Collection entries
★ ★ ★
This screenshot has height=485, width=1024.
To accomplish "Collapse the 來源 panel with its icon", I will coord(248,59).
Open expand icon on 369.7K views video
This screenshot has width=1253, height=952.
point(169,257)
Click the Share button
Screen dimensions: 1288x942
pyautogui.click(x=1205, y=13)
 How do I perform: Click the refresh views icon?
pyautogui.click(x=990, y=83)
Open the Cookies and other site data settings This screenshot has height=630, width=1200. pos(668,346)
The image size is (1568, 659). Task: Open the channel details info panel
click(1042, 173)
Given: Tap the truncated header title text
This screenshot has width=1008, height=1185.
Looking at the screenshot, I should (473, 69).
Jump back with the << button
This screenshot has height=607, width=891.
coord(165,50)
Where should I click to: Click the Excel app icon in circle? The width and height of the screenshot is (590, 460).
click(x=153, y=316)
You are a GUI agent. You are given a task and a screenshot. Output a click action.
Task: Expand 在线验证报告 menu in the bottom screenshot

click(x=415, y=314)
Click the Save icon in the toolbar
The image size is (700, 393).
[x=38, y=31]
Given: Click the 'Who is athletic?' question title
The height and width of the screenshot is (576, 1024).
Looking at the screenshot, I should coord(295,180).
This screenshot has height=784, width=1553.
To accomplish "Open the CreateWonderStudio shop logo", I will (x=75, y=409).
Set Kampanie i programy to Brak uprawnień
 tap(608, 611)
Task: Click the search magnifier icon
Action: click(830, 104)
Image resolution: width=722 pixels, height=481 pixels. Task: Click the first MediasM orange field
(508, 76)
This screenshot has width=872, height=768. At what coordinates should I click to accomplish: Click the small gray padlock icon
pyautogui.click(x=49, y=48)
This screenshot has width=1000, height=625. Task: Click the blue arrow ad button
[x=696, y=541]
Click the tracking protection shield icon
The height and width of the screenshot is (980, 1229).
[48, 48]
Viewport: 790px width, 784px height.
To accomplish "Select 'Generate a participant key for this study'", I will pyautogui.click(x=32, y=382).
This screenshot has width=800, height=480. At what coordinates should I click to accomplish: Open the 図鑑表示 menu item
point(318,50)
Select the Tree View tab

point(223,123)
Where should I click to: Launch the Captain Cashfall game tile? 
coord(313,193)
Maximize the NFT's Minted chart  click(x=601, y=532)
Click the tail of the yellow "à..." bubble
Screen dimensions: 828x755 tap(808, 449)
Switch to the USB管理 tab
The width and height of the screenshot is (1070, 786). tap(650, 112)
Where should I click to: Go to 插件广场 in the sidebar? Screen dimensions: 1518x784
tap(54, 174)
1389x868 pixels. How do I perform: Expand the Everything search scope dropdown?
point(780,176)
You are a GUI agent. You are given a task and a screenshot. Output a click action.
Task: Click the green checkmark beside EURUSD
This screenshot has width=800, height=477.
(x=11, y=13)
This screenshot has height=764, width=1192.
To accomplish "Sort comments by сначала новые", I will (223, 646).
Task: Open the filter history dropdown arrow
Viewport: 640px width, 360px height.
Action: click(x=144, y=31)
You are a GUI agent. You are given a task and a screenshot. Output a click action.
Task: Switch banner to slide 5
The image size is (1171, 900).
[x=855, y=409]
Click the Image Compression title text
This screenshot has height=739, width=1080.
★ ★ ★
● EXERCISE TASK: Copy all of the rows above word for word, with nothing changed.

● WRITTEN RESPONSE:
This screenshot has height=485, width=1024.
To accomplish "Collapse the 來源 panel with its icon", I will coord(248,59).
Open expand icon on 369.7K views video
This screenshot has width=1253, height=952.
point(169,257)
Click the Share button
Screen dimensions: 1288x942
pyautogui.click(x=1205, y=13)
 How do I perform: Click the refresh views icon?
pyautogui.click(x=990, y=83)
Open the Cookies and other site data settings This screenshot has height=630, width=1200. pos(668,346)
The image size is (1568, 659). Task: Open the channel details info panel
click(1042, 173)
Given: Tap the truncated header title text
This screenshot has width=1008, height=1185.
Looking at the screenshot, I should (473, 69).
Jump back with the << button
This screenshot has height=607, width=891.
coord(165,50)
Where should I click to: Click the Excel app icon in circle? The width and height of the screenshot is (590, 460).
click(x=153, y=316)
You are a GUI agent. You are given a task and a screenshot. Output a click action.
Task: Expand 在线验证报告 menu in the bottom screenshot

click(x=415, y=314)
Click the Save icon in the toolbar
The image size is (700, 393).
[x=38, y=31]
Given: Click the 'Who is athletic?' question title
The height and width of the screenshot is (576, 1024).
Looking at the screenshot, I should coord(295,180).
This screenshot has height=784, width=1553.
To accomplish "Open the CreateWonderStudio shop logo", I will (x=75, y=409).
Set Kampanie i programy to Brak uprawnień
 tap(608, 611)
Task: Click the search magnifier icon
Action: click(830, 104)
Image resolution: width=722 pixels, height=481 pixels. Task: Click the first MediasM orange field
(508, 76)
This screenshot has width=872, height=768. At what coordinates should I click to accomplish: Click the small gray padlock icon
pyautogui.click(x=49, y=48)
This screenshot has width=1000, height=625. Task: Click the blue arrow ad button
[x=696, y=541]
Click the tracking protection shield icon
The height and width of the screenshot is (980, 1229).
[48, 48]
Viewport: 790px width, 784px height.
To accomplish "Select 'Generate a participant key for this study'", I will pyautogui.click(x=32, y=382).
This screenshot has width=800, height=480. At what coordinates should I click to accomplish: Open the 図鑑表示 menu item
point(318,50)
Select the Tree View tab

point(223,123)
Where should I click to: Launch the Captain Cashfall game tile? 
coord(313,193)
Maximize the NFT's Minted chart  click(x=601, y=532)
Click the tail of the yellow "à..." bubble
Screen dimensions: 828x755 tap(808, 449)
Switch to the USB管理 tab
The width and height of the screenshot is (1070, 786). tap(650, 112)
Where should I click to: Go to 插件广场 in the sidebar? Screen dimensions: 1518x784
tap(54, 174)
1389x868 pixels. How do I perform: Expand the Everything search scope dropdown?
point(780,176)
You are a GUI agent. You are given a task and a screenshot. Output a click action.
Task: Click the green checkmark beside EURUSD
This screenshot has width=800, height=477.
(x=11, y=13)
This screenshot has height=764, width=1192.
To accomplish "Sort comments by сначала новые", I will (223, 646).
Task: Open the filter history dropdown arrow
Viewport: 640px width, 360px height.
Action: click(x=144, y=31)
You are a GUI agent. You are given a task and a screenshot. Output a click action.
Task: Switch banner to slide 5
The image size is (1171, 900).
[x=855, y=409]
Click the Image Compression title text
This screenshot has height=739, width=1080.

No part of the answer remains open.